Segundo, entendemos que o campo da filantropia é muito heterogêneo e incorporar a mudança do clima na abordagem filantrópica não significa apenas ter uma linha de financiamento de projetos em clima. Há fundações com Endowments que têm preferido desenvolver sua atuação a partir do impacto sistêmico que seus investimentos podem ter ao demandarem de seus gestores de recursos o desinvestimento em empresas de combustíveis fósseis. Outras organizações buscam trazer a questão climática para suas operações, reduzindo o uso de recursos materiais em seus programas, saindo da publicação impressa à digital ou mesmo dando preferência a fornecedores locais de serviços, o que reduz a pegada de carbono de toda a operação.

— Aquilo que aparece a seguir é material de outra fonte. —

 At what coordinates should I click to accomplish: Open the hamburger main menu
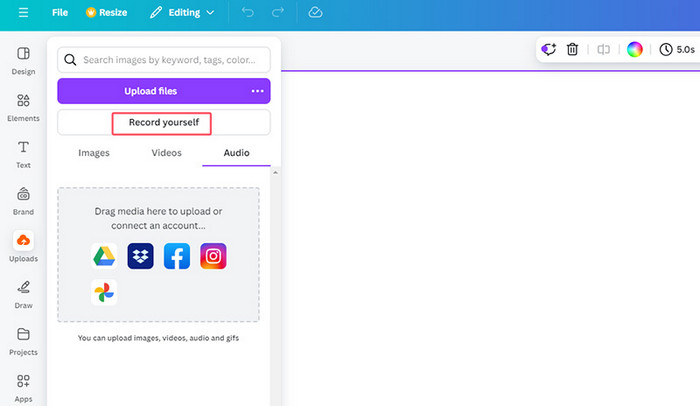point(23,13)
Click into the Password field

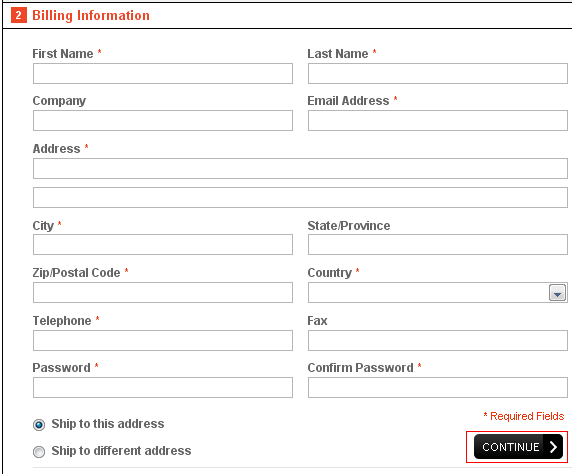tap(163, 388)
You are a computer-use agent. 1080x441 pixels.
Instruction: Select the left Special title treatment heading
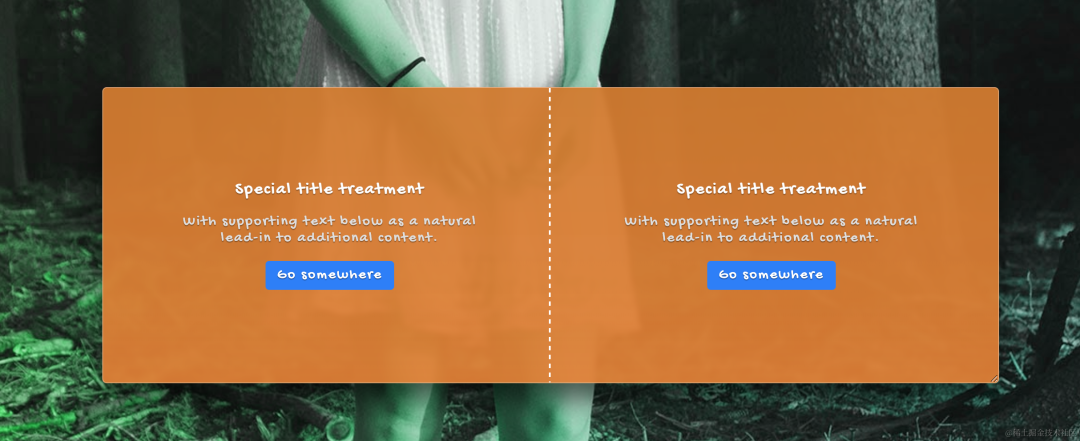(x=329, y=189)
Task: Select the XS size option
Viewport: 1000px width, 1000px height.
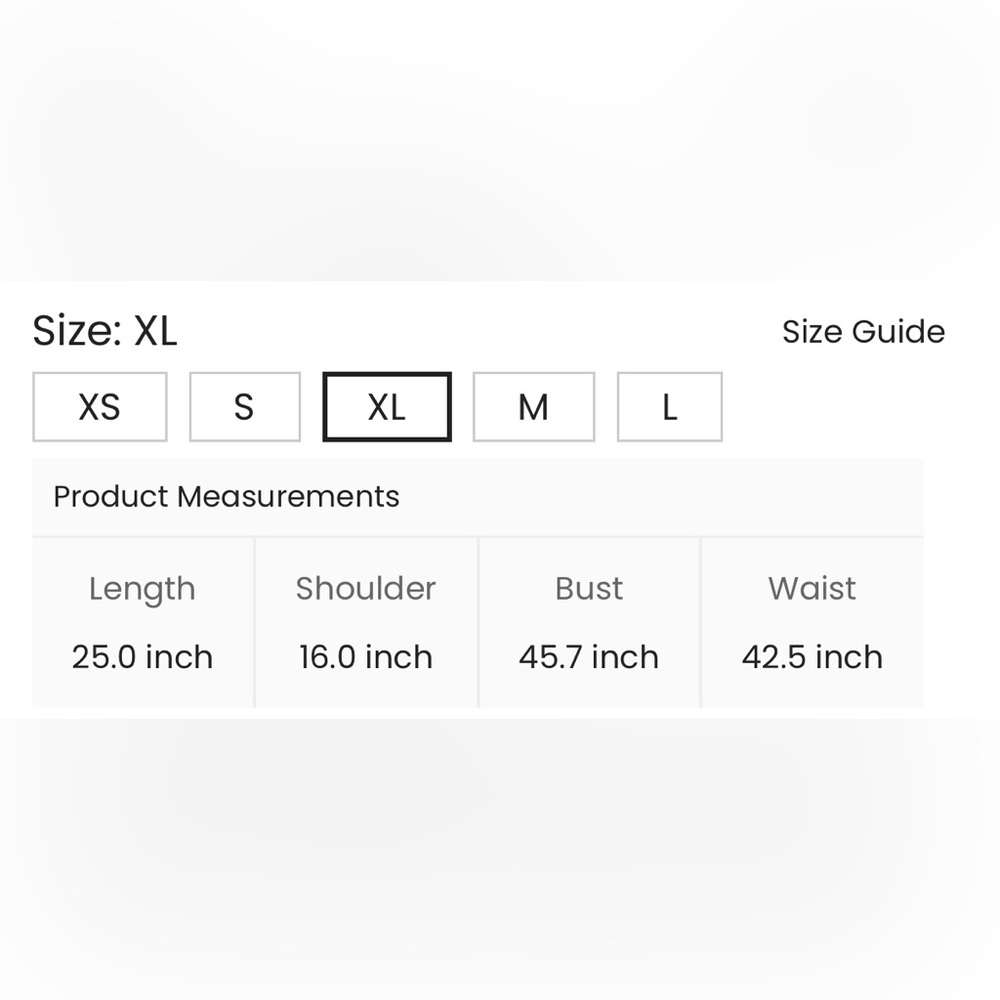Action: pyautogui.click(x=100, y=407)
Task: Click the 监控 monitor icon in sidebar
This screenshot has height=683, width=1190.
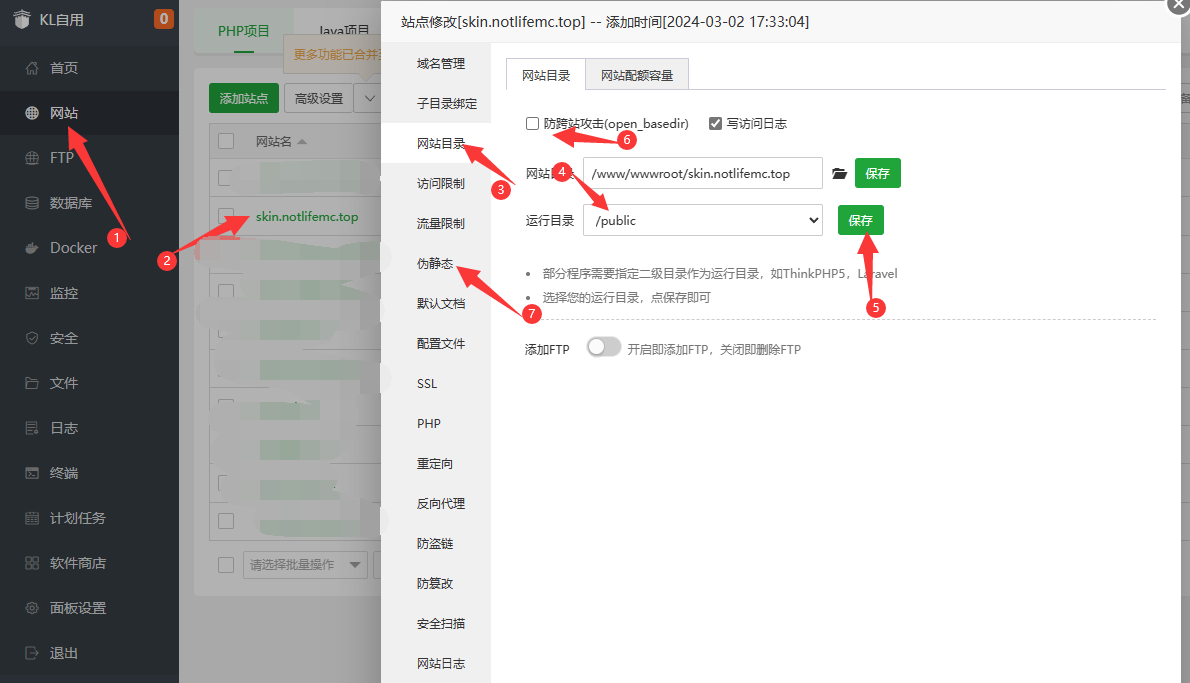Action: coord(32,293)
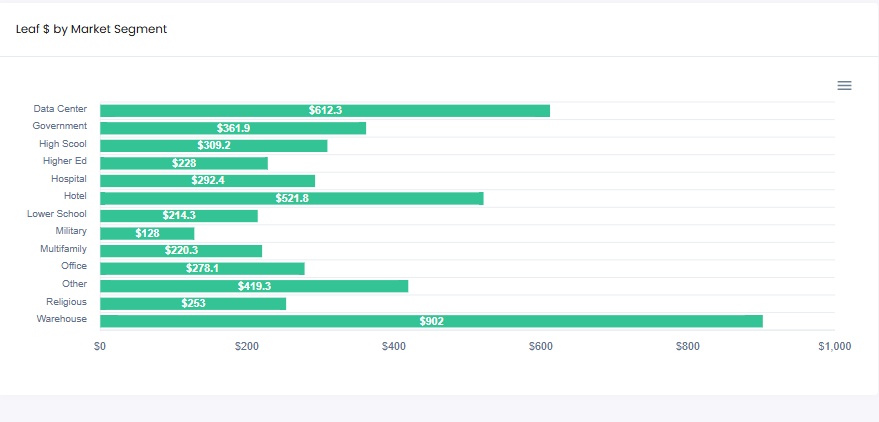The height and width of the screenshot is (422, 879).
Task: Click the Other bar showing $419.3
Action: (x=254, y=286)
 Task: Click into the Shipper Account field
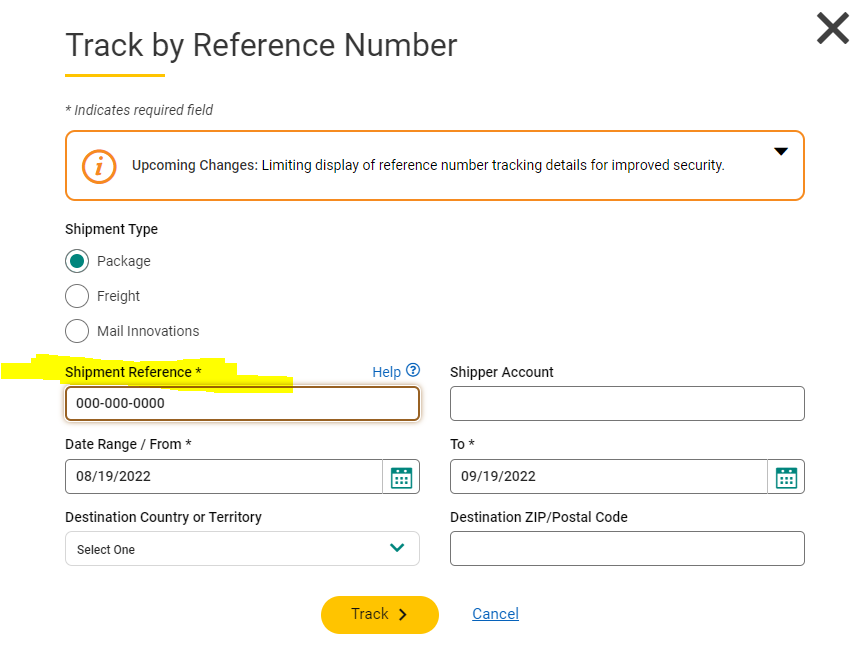click(627, 404)
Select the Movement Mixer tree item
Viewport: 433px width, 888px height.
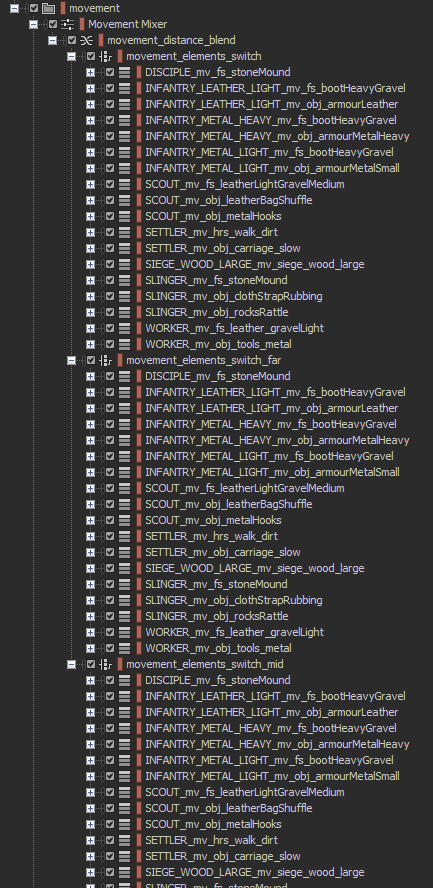(x=127, y=24)
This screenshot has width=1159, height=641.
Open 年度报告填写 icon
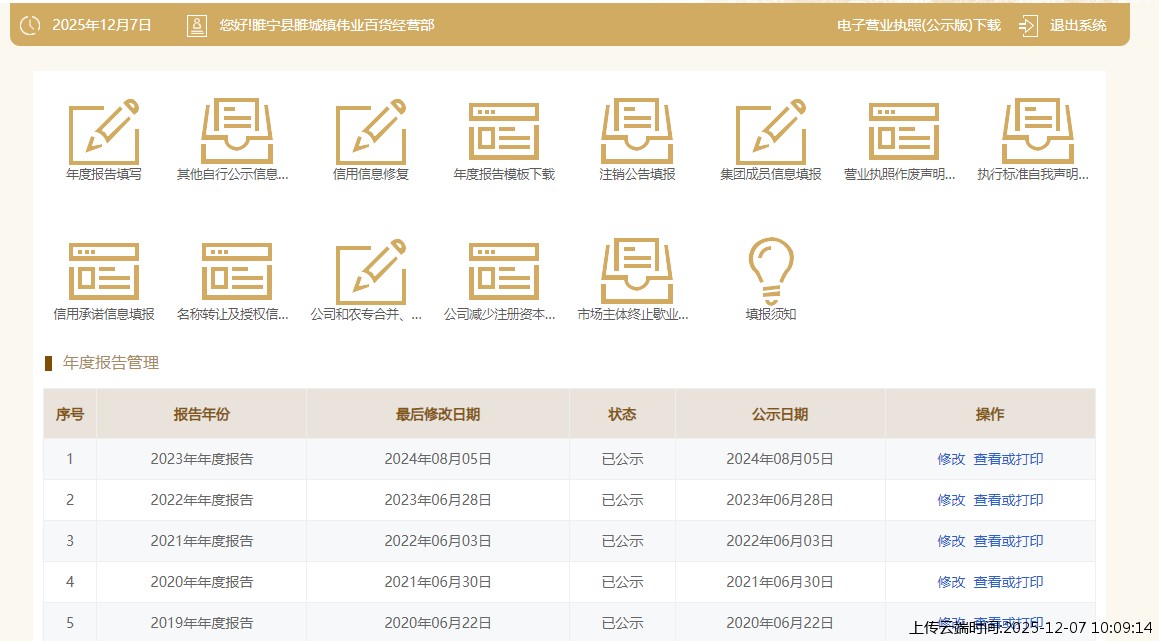[x=103, y=133]
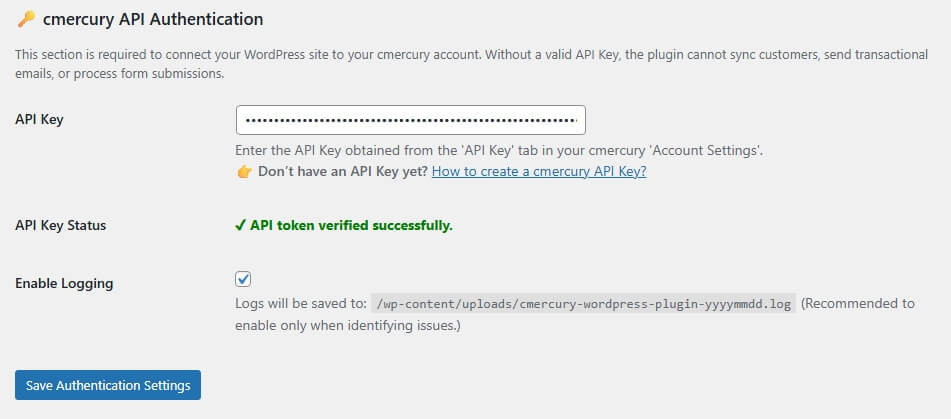Image resolution: width=951 pixels, height=419 pixels.
Task: Click 'API token verified successfully.' status message
Action: point(351,225)
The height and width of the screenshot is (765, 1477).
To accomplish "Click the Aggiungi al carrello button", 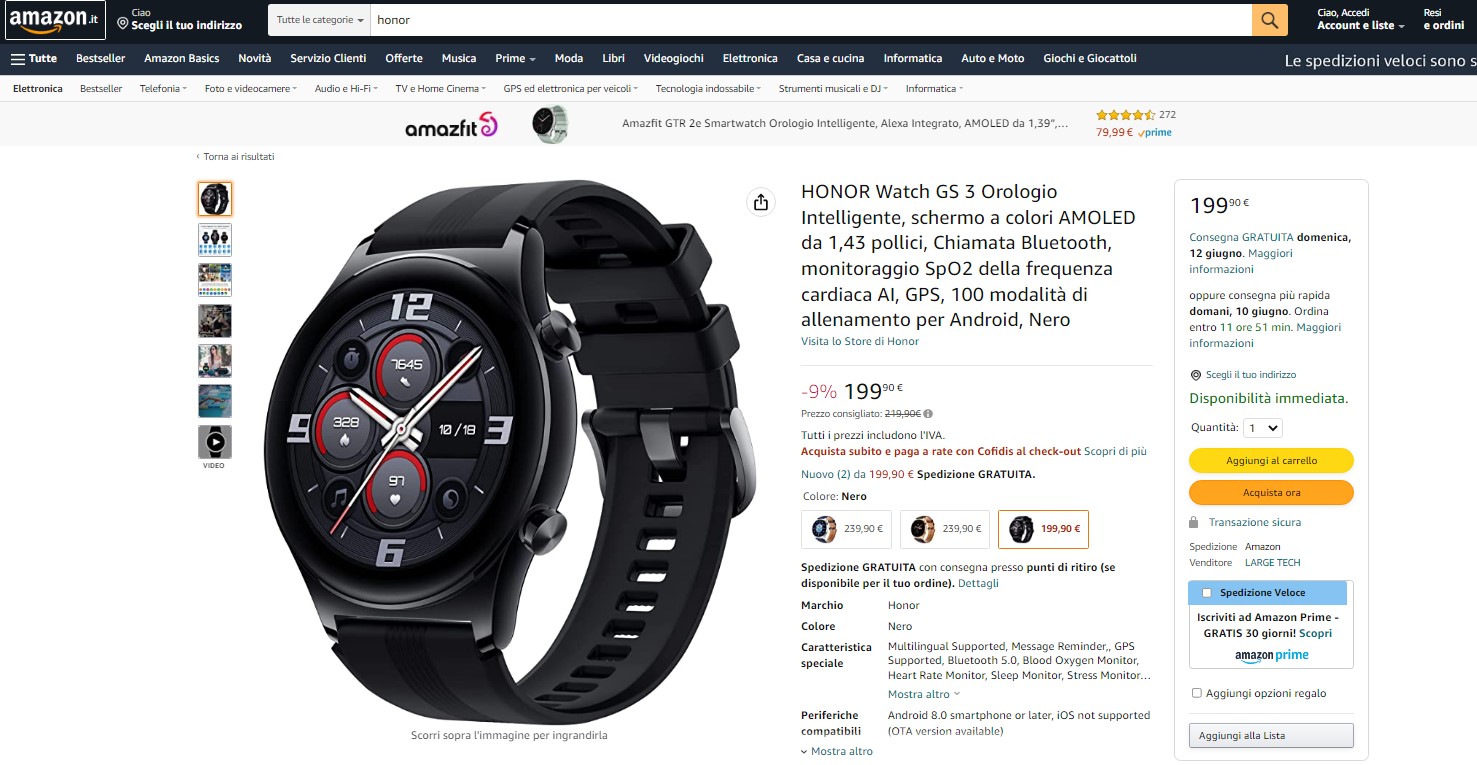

Isso os torna financiadores climáticos? Não necessariamente. Faz diferença para a forma como a sociedade lida com a emergência climática? Com certeza!
Terceiro, toda fundação, seja ela focada em uma atuação local ou global, pode se beneficiar com a troca de experiências e colaboração com fundações de outras partes do mundo. Entre decidir lidar com a emergência climática e conseguir alcançar resultados concretos envolve muita reflexão, experimentação e exercício de autoconhecimento institucional. Colaboração e parcerias são fundamentais nesta jornada. Se olharmos o que um grupo de Fundações de base comunitária na Nova Zelândia tem feito para incorporar a transição justa em suas ações e o que a Associação Espanhola de Fundações têm buscado neste campo, veremos que os contextos locais são muito diferentes, mas há desafios semelhantes, cuja a troca pode ajudar a ambas na busca de caminhos que façam sentido para cada território.
Por vezes pequenos ajustes de rota podem provocar grandes transformações sistêmicas. Há muito a ser feito no Brasil e no mundo neste campo e mais vozes e experiências brasileiras são necessárias neste espaço de diálogo global que é o movimento #Philanthropy for Climate. Convidamos a todas e todos a se envolverem neste movimento, assinando o compromisso internacional de filantropia pela mudança do clima, usando o Guia de Implementação para se inspirar com ideias de ações concretas implementar e trazendo suas dúvidas e compartilhando suas experiências neste espaço que está em construção.
Alice de Moraes Amorim Vogas é a #PhilanthropyForClimate Lead na WINGS. Ela vem trabalhando com política climática há vários anos no Brasil e no exterior. Ela é graduada em Direito pela Universidade do Estado do Rio de Janeiro (UERJ) e possui mestrado em Economia Política de Desenvolvimento Tardio pela London School of Economics and Political Science (LSE).